If a line includes "Change", copy it out of the entries.

--- Source material ---

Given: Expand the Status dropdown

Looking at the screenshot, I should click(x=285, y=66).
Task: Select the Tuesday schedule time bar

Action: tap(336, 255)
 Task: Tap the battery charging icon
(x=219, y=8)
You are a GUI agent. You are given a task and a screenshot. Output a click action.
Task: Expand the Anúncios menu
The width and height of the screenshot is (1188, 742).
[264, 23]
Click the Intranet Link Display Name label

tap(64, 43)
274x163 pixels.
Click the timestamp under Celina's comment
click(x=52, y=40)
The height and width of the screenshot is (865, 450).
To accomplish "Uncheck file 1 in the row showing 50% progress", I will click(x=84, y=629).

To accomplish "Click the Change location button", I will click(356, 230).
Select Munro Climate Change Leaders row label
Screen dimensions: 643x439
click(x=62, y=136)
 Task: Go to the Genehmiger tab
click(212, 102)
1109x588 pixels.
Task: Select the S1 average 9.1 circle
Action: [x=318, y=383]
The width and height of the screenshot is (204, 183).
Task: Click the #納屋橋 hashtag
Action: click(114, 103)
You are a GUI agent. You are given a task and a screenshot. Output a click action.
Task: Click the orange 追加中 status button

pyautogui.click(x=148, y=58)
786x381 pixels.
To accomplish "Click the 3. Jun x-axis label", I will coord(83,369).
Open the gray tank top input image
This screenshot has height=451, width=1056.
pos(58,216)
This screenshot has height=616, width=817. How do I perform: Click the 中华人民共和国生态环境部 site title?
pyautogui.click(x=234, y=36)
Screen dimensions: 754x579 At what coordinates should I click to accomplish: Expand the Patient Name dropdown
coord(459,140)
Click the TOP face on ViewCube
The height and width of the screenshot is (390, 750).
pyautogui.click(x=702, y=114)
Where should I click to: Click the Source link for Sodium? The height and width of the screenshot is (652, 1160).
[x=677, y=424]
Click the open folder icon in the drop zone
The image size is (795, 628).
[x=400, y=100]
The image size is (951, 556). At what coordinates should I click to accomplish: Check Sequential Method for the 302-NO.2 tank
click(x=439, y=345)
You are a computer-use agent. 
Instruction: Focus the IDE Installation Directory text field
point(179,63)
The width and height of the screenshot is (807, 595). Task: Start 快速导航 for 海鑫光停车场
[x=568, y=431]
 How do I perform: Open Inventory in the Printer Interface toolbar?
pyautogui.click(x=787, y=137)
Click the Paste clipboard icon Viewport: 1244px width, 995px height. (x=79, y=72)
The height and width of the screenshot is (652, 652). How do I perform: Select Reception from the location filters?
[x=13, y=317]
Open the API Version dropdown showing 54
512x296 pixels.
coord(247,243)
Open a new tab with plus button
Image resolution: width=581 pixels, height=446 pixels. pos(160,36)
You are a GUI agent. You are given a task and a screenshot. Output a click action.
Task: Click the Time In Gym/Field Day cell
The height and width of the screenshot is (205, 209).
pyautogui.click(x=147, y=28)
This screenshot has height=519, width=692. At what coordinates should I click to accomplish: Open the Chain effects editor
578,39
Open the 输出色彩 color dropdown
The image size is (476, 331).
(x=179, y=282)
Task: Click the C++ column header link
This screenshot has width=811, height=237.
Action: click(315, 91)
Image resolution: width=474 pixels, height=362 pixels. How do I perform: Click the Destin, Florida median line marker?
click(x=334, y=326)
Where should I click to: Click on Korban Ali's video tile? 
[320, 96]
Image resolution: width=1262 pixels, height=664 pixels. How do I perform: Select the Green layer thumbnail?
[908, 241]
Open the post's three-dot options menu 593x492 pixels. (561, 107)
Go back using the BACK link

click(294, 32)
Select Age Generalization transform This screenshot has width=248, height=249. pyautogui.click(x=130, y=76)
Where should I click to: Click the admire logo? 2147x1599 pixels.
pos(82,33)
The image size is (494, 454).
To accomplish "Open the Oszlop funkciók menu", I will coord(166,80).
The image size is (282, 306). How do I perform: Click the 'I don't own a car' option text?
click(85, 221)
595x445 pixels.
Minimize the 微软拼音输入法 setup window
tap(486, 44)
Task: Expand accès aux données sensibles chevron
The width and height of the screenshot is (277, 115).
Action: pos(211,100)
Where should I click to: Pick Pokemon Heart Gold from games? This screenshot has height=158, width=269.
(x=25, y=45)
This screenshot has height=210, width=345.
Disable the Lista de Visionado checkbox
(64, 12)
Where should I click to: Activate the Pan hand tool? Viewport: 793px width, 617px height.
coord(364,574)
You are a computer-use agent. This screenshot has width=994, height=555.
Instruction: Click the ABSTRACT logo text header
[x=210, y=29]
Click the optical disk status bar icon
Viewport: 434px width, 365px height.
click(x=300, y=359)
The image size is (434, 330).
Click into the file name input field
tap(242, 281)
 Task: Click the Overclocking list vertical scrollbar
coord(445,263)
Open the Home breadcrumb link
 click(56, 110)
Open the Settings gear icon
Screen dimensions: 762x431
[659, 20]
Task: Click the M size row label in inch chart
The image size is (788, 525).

---

* Result of the exercise
To accomplish "Click the Change location button", I will click(356, 230).
Select Munro Climate Change Leaders row label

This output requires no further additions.